Posted Sat Apr 7, 2012, 2:39pm Subject: Who can drink it straight?
Just curious how many of us can drink espresso straight, no water, no milk, no sugar, no lungos. Straight up ristretto or normale. I've gotten so used to drinking it with milk that I recently tried drinking it straight and couldn't stand even a sip of it. So strong, so heavily roast flavored. It made my stomach turn. This was from a 20 gram double shot. I'm thinking it may be too high of a dose, but I've always heard overdosing is the best way to make espresso, especially if you plan to drink it straight.
I get my beans straight from Dillanos. Meaning I actually go into their roastery and buy a nice big 5lb bag of "Dillon's Blend" the day it's roasted. I take it home, I divide it into small freezer bags, freeze most of it, and typically tinker with a bag of it for 7 days till it's good. By then my bag is usually gone, so I pull another bag out of the freezer. The stuff I have now has been in the freezer for a month now. It doesn't taste bad, it's just so horribly strong and tasting of the roast. I used to like sipping straight espresso, but my taste buds have somehow changed I guess.
I pulled some fresh beans out of the freezer, and pulled what I think is a ristretto, or a 1.5oz shot in 30 seconds. I sipped it and could taste chocolate, the roast, and really strong coffee. Perhaps it's this particular roast/blend that doesn't taste good to me? I should go get a bunch of Redbird since I used to like that straight.

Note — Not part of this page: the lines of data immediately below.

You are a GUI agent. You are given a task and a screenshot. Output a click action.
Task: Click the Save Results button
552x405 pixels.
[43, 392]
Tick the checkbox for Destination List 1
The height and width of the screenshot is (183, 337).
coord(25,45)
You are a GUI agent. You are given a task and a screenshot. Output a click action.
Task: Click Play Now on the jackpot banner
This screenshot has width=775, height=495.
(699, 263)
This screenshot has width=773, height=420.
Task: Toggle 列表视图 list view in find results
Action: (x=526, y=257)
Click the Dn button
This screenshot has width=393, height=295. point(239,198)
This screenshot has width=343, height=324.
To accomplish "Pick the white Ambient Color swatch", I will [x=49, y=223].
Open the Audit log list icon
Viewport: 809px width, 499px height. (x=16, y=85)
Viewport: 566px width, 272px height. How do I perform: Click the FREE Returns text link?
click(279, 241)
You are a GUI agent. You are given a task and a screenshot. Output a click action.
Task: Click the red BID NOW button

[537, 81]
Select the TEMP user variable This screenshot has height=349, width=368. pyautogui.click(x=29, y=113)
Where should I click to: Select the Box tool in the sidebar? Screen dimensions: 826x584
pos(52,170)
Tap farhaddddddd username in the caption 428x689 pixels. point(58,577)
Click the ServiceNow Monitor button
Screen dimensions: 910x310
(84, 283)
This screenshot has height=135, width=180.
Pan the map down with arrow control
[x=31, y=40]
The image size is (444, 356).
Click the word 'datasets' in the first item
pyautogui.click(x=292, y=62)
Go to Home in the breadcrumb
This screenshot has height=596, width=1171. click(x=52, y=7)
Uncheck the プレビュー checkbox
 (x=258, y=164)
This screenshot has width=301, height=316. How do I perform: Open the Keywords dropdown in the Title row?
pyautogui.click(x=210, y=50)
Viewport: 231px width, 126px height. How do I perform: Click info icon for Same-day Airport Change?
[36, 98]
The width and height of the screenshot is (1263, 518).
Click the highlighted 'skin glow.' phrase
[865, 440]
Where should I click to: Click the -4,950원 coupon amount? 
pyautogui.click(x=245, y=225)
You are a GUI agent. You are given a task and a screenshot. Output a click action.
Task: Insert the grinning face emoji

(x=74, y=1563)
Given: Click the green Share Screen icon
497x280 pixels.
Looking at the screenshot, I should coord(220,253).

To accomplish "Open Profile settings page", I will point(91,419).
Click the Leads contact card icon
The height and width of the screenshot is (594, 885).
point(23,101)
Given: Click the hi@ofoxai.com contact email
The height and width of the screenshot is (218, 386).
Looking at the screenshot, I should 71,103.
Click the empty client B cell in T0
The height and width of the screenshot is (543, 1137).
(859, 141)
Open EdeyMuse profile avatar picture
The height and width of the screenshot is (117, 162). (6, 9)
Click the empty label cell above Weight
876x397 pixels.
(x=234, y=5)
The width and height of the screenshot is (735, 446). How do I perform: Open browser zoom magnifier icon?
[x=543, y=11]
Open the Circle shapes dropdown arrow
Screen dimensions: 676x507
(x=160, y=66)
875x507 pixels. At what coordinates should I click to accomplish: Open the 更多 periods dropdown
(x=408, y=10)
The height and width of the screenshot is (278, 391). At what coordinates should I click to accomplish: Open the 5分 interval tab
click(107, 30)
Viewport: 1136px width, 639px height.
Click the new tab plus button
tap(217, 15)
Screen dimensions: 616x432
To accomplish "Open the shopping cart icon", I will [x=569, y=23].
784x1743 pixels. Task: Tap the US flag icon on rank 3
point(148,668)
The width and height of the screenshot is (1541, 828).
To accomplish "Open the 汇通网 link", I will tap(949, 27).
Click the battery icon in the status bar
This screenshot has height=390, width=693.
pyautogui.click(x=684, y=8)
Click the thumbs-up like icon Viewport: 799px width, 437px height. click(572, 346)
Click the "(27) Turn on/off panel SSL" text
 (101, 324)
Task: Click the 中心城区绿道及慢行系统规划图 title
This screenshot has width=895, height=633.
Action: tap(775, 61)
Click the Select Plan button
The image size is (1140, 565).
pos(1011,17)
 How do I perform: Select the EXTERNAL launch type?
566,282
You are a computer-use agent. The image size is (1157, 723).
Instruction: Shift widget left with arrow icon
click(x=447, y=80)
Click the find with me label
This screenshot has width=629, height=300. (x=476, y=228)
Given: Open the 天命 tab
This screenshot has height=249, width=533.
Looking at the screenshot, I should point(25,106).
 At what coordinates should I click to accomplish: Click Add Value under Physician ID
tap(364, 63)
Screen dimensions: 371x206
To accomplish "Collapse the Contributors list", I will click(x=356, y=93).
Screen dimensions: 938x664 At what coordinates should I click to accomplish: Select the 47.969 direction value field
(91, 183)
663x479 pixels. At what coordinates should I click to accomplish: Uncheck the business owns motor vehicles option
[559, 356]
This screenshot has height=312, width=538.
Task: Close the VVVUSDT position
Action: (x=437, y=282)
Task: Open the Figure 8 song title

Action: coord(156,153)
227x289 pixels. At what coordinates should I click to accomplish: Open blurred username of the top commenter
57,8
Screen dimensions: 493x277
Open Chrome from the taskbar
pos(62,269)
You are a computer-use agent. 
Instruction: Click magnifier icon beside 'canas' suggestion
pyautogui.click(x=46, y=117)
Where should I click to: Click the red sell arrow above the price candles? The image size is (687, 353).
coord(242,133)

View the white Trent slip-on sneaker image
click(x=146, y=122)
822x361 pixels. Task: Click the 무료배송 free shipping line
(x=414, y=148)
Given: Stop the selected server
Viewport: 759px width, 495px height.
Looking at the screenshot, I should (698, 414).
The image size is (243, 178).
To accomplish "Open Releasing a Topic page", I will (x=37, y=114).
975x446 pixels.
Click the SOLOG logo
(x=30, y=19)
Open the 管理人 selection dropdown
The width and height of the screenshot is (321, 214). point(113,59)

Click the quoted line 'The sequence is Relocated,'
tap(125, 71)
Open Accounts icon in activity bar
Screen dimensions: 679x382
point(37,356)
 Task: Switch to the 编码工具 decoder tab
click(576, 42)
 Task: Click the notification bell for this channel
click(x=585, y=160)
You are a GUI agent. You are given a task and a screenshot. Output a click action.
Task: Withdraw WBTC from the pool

With some blends or single origins, and when the parameters are working right, espresso can taste like sweet caramel or chocolate. The sweetness is not an exaggeration. I had a former roommate who worked at Starbucks, and I pulled him a shot of Blue Bottle's Roman Espresso on a day I could do no wrong with it. He had a huge smile, his eyes got big and he asked me, "why's it so sweeeet?" Hehehe. I was proud of that.
How dark is Dillon's Blend? Maybe shop around and see if you can find a different blend you like more. For me, I don't like blends that are roasted too dark so that even when my brew temperature seems right, the sweetness gets overwhelmed by the roasty toasty flavor. I also am not a huge fan of super light, bright, citrusy blends (though I have lots of friends who are). These can be sweet, but I usually get a lot of tartness in them too that I don't prefer. For my taste buds, I try to find the sweet caramels and chocolates mixed with other interesting things.
And it's a tricky little game, because if my brew temps are too high, I taste salt instead of sweet....or if the temps are too low, I taste that other icky thing, sour instead of sweet. But I love this game.